Desci as escadas lentamente, tentando adiar o momento de rever meus progenitores. Quando cheguei ao fim da escada, pude ver uma garota de belos cabelos loiros e um corpo esguio de se dar inveja, ao seu lado um garoto com cabelo loiro e olhos azuis acinzentados. Infelizmente, eu teria de ser gentil, pois era a Carter e o... Luke? Aproximei-me e sorri para os dois, parando alguns centímetros em sua frente, mas meu sorriso morreu assim que notei um brilho estranho nos olhos da Carter.
– Claire, né? – Carter perguntou, assenti. – Lindinha, você sabia que o Castiel é meu namorado?
Um esboço de um sorriso surgiu em meus lábios, cruzei os braços.
– Sabia.

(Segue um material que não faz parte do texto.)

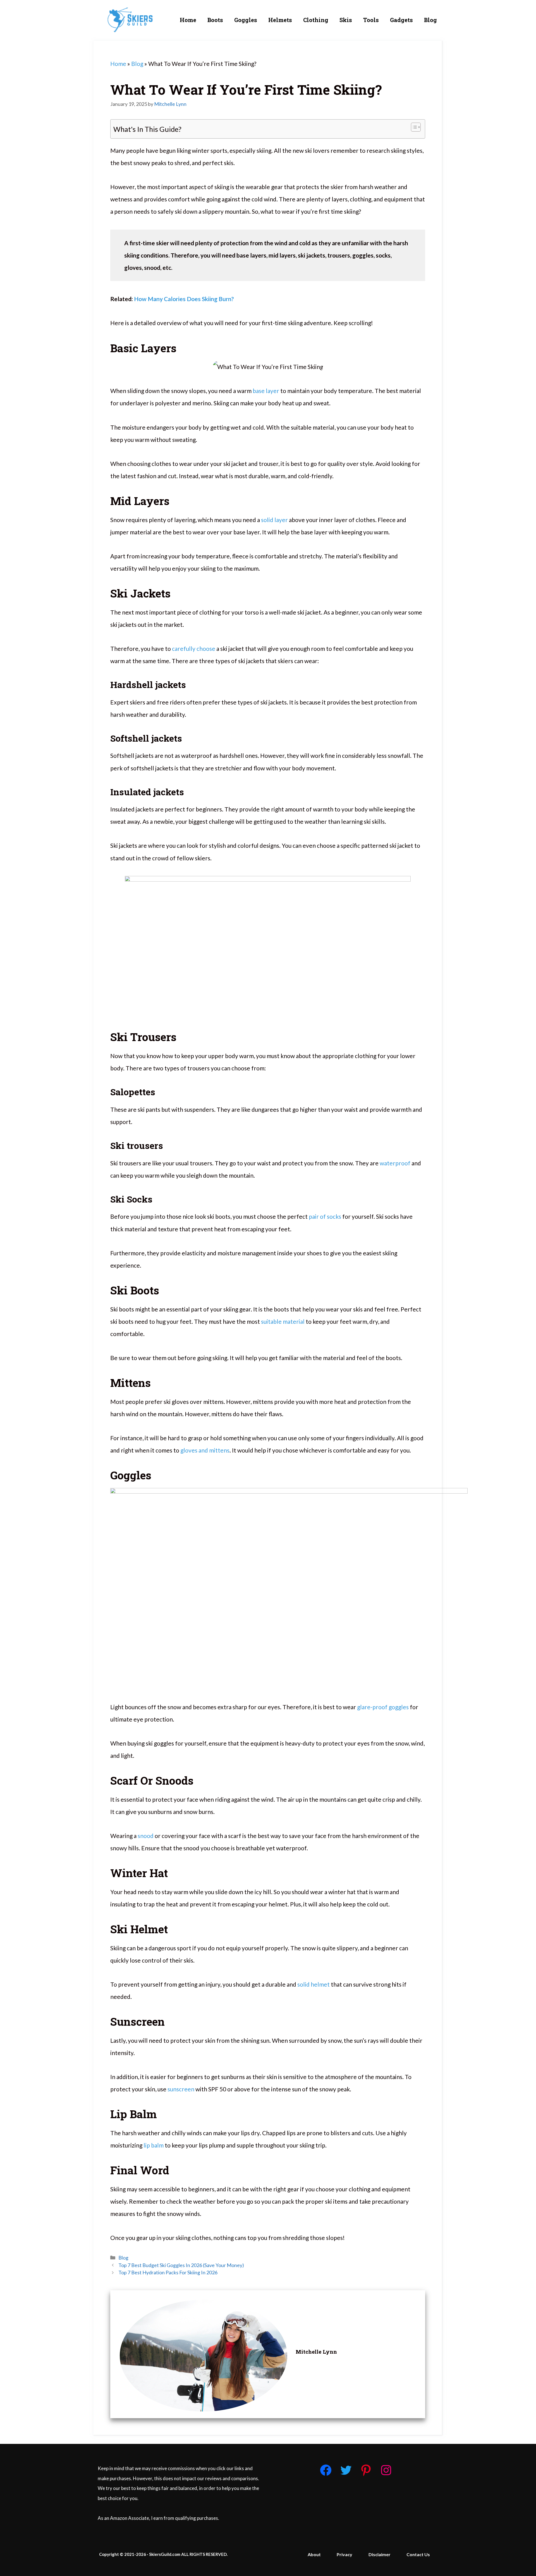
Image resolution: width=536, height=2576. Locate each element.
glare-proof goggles (383, 1706)
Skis (345, 19)
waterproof (395, 1163)
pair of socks (325, 1216)
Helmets (280, 19)
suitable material (283, 1321)
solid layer (274, 519)
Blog (430, 19)
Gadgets (401, 19)
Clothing (315, 19)
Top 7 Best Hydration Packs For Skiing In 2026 (167, 2272)
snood (146, 1835)
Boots (215, 19)
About (314, 2554)
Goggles (245, 19)
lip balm (153, 2145)
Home (188, 19)
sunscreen (181, 2088)
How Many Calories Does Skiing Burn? (184, 298)
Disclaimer (379, 2554)
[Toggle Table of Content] (413, 127)
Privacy (344, 2554)
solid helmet (313, 1984)
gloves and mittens (204, 1450)
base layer (266, 390)
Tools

Aliás, vocês formam um lindo casal.
– Você se acha muito esperta. Mas saiba que enquanto você estiver nesse internato quem dita as regras sou eu.
– Duas podem jogar esse jogo. – Falei em tom de desafio.
– Se afaste do Castiel. – Carter abriu um sorriso sinistro. – Me obedeça, lindinha. Ou... bom, " pune duramente, educa duramente. "
Carter piscou para mim e saiu rebolando, sumindo juntamente com o Luke, me deixando com os dentes trincados de raiva, e com a maldita sensação de impotência.